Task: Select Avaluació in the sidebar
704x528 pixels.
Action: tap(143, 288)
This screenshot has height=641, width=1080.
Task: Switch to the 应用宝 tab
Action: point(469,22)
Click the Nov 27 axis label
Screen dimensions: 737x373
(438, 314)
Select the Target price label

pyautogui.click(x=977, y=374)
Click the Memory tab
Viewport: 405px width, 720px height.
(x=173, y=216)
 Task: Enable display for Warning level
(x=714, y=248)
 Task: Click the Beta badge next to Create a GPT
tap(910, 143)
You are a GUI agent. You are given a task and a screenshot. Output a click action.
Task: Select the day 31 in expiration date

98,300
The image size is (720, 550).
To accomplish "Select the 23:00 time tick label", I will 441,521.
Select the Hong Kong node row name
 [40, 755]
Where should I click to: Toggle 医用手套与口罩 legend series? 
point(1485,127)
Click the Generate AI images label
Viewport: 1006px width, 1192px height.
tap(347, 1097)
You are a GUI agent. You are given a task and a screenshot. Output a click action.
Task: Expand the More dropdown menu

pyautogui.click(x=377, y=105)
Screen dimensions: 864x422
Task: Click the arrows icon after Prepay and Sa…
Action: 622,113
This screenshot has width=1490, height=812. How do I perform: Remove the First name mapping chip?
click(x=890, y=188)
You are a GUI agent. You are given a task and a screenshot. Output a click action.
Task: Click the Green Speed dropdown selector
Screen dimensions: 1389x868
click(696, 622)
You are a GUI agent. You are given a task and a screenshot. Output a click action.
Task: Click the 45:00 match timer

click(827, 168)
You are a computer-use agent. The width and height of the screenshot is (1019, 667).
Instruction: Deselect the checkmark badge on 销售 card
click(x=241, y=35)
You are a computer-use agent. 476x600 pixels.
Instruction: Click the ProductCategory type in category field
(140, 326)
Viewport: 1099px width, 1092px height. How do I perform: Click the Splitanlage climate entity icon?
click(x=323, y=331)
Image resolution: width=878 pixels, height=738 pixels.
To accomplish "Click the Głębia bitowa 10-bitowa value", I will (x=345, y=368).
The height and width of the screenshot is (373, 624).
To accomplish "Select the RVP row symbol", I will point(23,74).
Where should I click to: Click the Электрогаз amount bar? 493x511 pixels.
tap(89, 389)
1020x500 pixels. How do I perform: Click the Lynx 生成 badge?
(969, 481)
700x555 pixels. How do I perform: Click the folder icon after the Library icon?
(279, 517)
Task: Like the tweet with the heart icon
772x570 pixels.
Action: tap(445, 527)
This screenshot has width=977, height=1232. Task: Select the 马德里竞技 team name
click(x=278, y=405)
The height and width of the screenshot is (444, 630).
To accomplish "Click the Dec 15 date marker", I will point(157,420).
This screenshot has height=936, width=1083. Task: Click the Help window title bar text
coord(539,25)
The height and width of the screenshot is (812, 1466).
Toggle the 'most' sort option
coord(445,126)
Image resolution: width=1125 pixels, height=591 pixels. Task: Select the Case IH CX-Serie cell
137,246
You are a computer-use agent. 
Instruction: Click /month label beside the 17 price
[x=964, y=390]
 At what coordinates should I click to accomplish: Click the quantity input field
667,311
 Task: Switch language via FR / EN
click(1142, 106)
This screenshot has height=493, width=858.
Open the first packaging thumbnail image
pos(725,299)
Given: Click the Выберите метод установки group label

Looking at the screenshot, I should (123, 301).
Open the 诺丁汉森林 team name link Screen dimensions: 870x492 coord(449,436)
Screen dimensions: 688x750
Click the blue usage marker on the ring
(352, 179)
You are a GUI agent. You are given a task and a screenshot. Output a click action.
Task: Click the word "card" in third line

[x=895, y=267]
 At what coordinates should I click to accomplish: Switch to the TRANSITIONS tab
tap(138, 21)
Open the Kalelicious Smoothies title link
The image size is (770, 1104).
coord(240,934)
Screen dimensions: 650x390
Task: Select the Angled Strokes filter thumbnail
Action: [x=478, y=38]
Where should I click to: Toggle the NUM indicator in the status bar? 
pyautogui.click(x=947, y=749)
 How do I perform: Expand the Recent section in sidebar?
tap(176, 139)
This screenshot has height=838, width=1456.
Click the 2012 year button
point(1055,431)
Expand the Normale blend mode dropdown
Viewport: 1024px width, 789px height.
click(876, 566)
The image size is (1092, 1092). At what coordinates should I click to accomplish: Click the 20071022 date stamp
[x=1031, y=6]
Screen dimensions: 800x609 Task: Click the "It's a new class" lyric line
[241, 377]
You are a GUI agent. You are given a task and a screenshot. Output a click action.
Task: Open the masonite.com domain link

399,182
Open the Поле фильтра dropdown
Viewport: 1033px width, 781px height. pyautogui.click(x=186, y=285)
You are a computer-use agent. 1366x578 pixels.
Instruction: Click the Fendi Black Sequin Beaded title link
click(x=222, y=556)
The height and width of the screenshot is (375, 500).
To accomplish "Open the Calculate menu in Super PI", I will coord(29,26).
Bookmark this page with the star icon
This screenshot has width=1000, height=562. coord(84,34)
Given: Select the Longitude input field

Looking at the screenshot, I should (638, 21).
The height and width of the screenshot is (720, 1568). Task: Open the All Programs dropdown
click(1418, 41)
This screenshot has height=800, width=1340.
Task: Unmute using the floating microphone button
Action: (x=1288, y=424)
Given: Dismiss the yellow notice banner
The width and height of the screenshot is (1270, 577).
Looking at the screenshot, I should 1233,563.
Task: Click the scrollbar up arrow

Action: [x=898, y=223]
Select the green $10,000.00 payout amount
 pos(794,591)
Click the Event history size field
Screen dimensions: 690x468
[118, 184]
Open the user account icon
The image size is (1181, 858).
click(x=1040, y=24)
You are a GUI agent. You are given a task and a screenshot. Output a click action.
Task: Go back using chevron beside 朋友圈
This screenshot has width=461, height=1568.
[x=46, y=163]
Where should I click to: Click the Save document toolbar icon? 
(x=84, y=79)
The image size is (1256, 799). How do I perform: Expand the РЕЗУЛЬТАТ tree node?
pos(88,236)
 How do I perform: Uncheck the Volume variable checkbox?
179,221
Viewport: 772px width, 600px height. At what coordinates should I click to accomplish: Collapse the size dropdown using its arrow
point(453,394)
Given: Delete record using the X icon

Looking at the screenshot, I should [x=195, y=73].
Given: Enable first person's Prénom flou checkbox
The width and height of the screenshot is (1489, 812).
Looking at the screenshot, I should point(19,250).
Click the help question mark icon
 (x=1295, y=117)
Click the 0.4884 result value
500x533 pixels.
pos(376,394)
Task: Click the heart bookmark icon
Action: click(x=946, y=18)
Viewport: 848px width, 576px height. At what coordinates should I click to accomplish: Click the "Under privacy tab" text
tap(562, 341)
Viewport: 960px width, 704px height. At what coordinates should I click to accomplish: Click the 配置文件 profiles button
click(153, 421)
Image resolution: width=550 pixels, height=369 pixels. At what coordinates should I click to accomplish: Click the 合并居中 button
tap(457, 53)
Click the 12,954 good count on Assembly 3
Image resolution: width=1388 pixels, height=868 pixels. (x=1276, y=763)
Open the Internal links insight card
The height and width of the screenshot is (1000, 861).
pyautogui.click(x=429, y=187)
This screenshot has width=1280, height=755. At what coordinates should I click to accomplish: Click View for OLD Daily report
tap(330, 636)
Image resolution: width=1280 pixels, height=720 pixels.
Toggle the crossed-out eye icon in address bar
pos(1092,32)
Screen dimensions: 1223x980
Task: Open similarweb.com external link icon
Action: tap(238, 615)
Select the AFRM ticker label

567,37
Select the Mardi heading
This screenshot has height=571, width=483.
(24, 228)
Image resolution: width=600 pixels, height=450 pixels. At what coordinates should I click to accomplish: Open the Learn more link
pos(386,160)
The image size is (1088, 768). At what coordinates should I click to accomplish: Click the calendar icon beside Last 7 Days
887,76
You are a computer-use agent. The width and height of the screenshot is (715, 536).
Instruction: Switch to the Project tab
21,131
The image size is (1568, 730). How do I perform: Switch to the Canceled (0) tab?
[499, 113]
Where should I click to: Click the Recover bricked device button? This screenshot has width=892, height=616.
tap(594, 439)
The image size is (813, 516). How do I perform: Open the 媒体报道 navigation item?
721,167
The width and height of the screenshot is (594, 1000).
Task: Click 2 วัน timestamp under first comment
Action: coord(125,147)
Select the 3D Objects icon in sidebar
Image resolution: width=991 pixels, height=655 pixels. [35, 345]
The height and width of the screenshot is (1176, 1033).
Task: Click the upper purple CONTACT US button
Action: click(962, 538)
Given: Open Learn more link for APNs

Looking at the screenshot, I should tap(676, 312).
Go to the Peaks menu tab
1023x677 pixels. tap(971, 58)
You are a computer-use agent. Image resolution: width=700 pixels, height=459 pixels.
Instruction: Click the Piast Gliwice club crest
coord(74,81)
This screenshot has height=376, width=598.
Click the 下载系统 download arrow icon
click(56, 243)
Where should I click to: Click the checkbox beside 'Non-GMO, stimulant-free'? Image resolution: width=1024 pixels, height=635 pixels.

- [Task prompt]: Please reproduce, exactly as they appear above, the lines from the line containing "The image size is (1181, 858)." up to and including the line containing "Open the Internal links insight card".

- [Result]:
The image size is (1181, 858).
click(x=1040, y=24)
You are a GUI agent. You are given a task and a screenshot. Output a click action.
Task: Go back using chevron beside 朋友圈
This screenshot has width=461, height=1568.
[x=46, y=163]
Where should I click to: Click the Save document toolbar icon? 
(x=84, y=79)
The image size is (1256, 799). How do I perform: Expand the РЕЗУЛЬТАТ tree node?
pos(88,236)
 How do I perform: Uncheck the Volume variable checkbox?
179,221
Viewport: 772px width, 600px height. At what coordinates should I click to accomplish: Collapse the size dropdown using its arrow
point(453,394)
Given: Delete record using the X icon

Looking at the screenshot, I should [x=195, y=73].
Given: Enable first person's Prénom flou checkbox
The width and height of the screenshot is (1489, 812).
Looking at the screenshot, I should point(19,250).
Click the help question mark icon
 (x=1295, y=117)
Click the 0.4884 result value
500x533 pixels.
pos(376,394)
Task: Click the heart bookmark icon
Action: click(x=946, y=18)
Viewport: 848px width, 576px height. At what coordinates should I click to accomplish: Click the "Under privacy tab" text
tap(562, 341)
Viewport: 960px width, 704px height. At what coordinates should I click to accomplish: Click the 配置文件 profiles button
click(153, 421)
Image resolution: width=550 pixels, height=369 pixels. At what coordinates should I click to accomplish: Click the 合并居中 button
tap(457, 53)
Click the 12,954 good count on Assembly 3
Image resolution: width=1388 pixels, height=868 pixels. (x=1276, y=763)
Open the Internal links insight card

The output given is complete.